===== Records for this exercise =====

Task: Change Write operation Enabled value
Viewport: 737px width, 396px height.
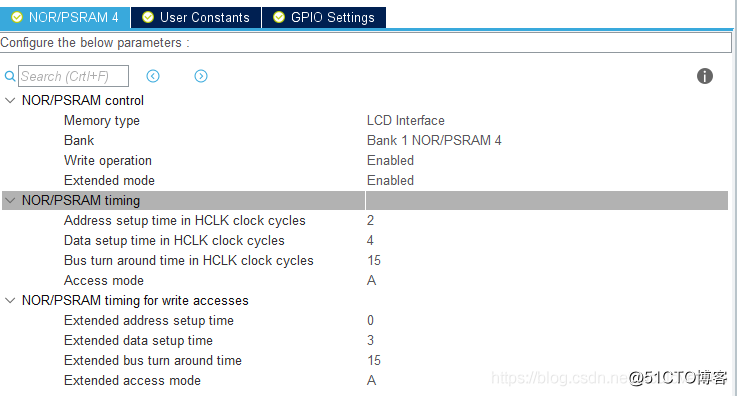Action: pyautogui.click(x=390, y=161)
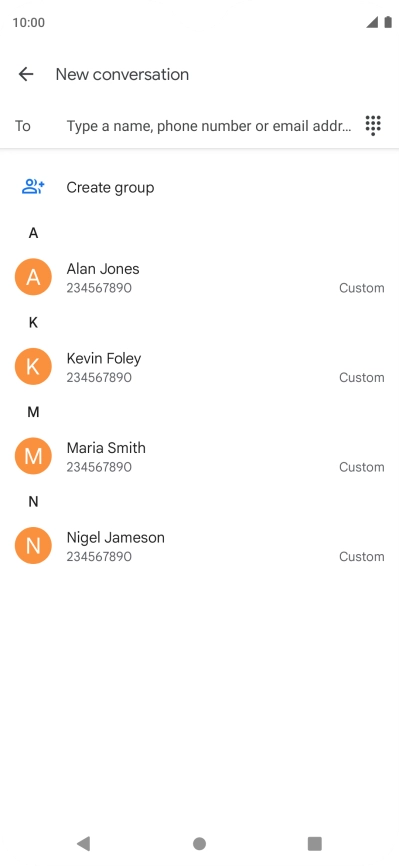Focus the recipient name input field
399x866 pixels.
tap(209, 126)
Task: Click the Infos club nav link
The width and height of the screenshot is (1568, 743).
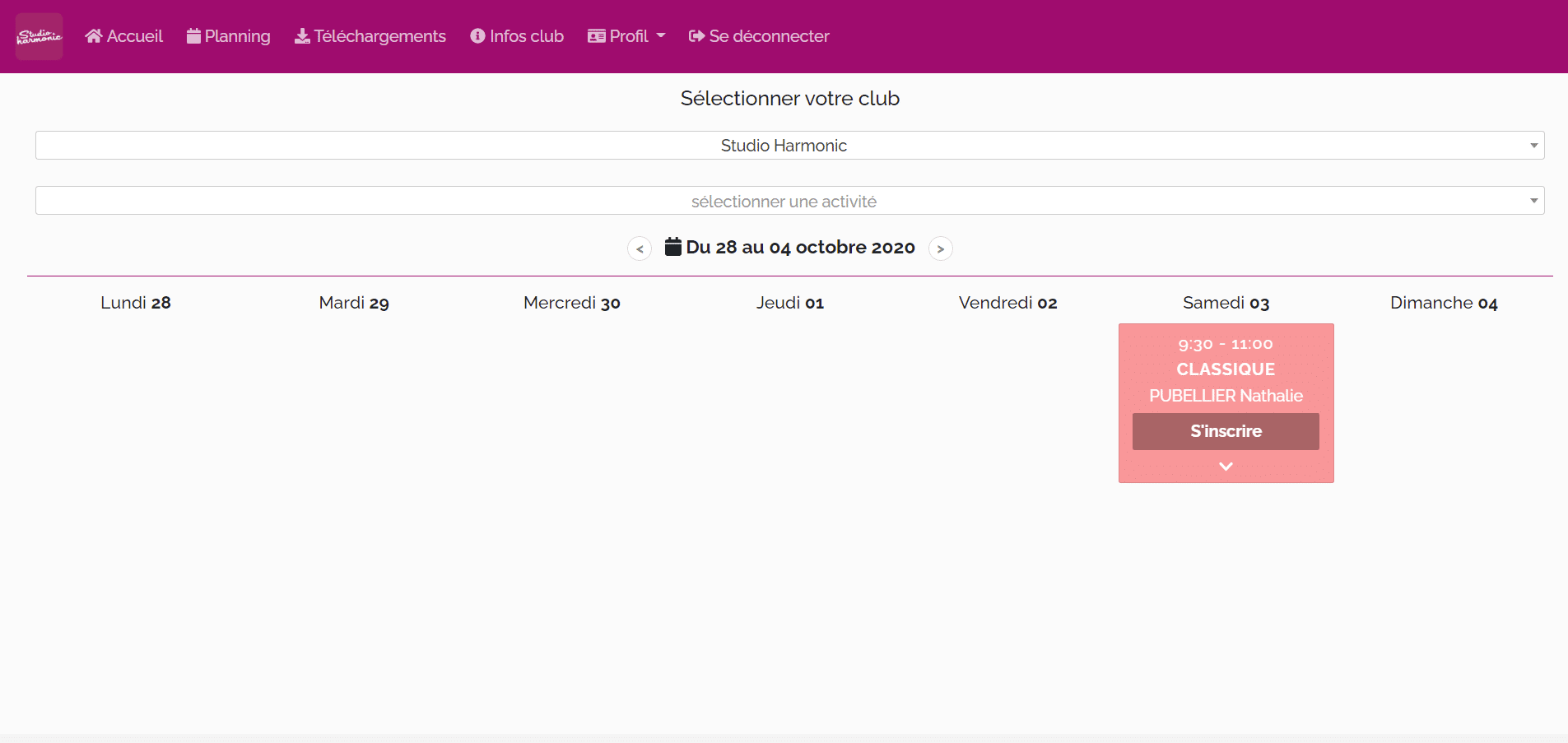Action: coord(526,36)
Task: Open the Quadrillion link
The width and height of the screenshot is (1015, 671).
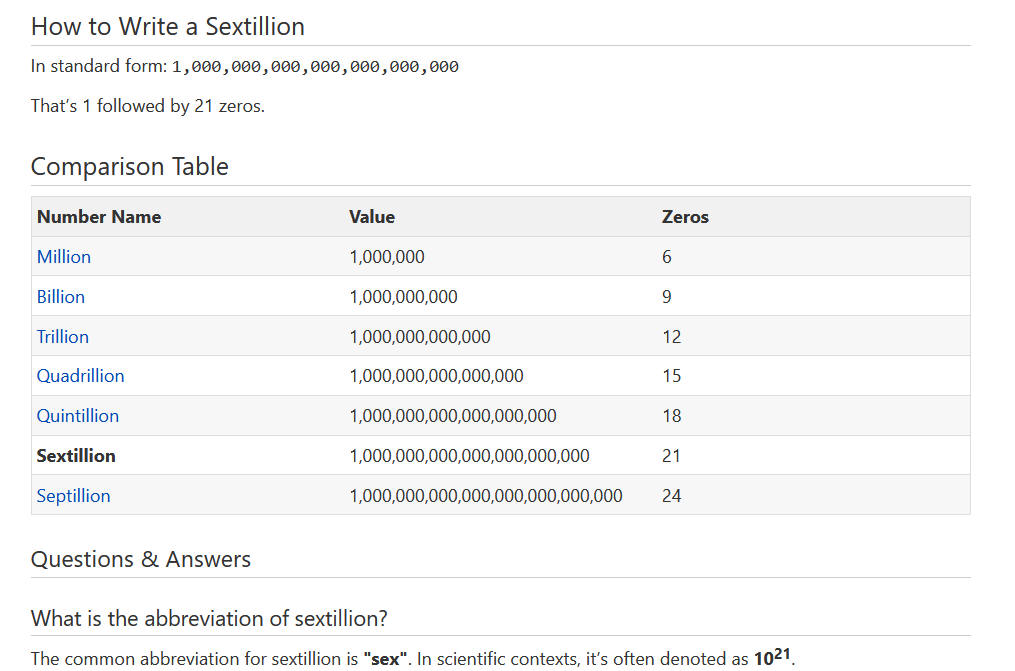Action: click(81, 376)
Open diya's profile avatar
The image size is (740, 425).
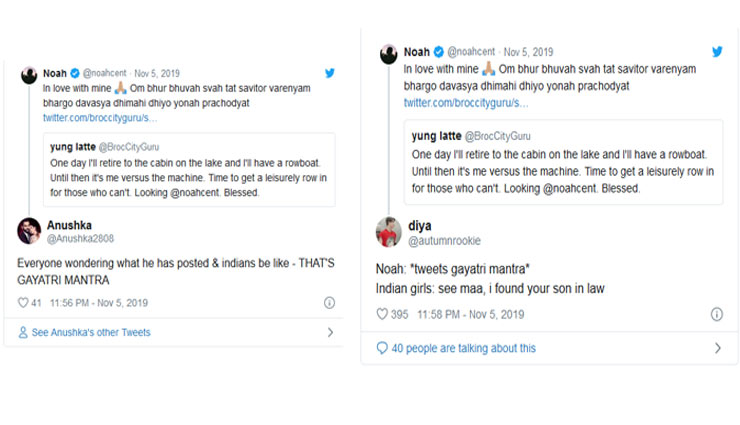click(388, 232)
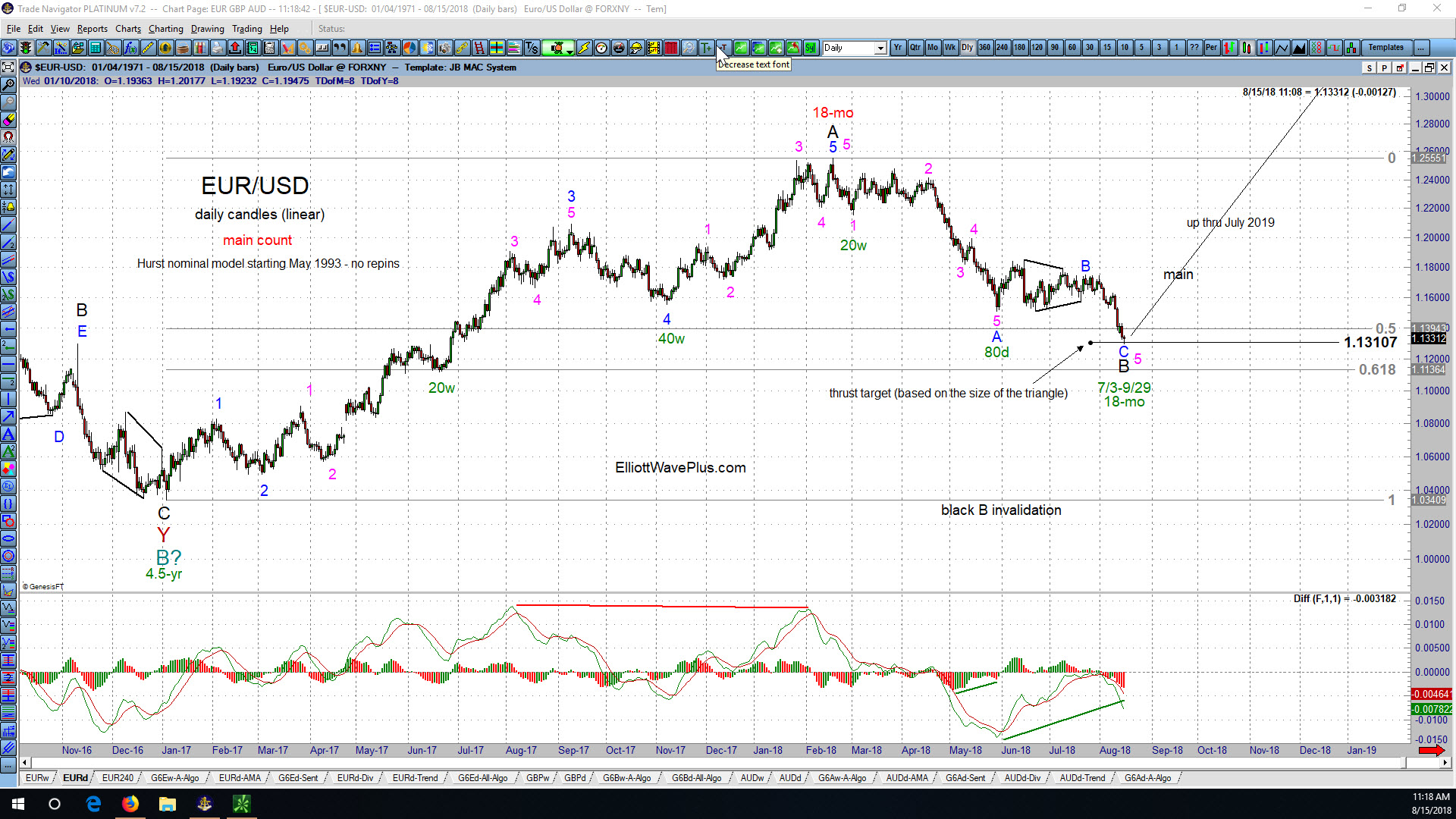Toggle the Dly daily timeframe button

click(x=967, y=48)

=====

> [Task goal]: All records above must be output exactly as they stand, excluding pictures.

> [Result for this exercise]:
Task: Change Write operation Enabled value
Viewport: 737px width, 396px height.
Action: pyautogui.click(x=390, y=161)
Focus the recipient name input field
399x866 pixels.
tap(209, 126)
Task: Click the Infos club nav link
The width and height of the screenshot is (1568, 743).
Action: coord(526,36)
Task: Open the Quadrillion link
The width and height of the screenshot is (1015, 671).
Action: click(81, 376)
Open diya's profile avatar
The image size is (740, 425).
click(388, 232)
Toggle the Dly daily timeframe button

click(x=967, y=48)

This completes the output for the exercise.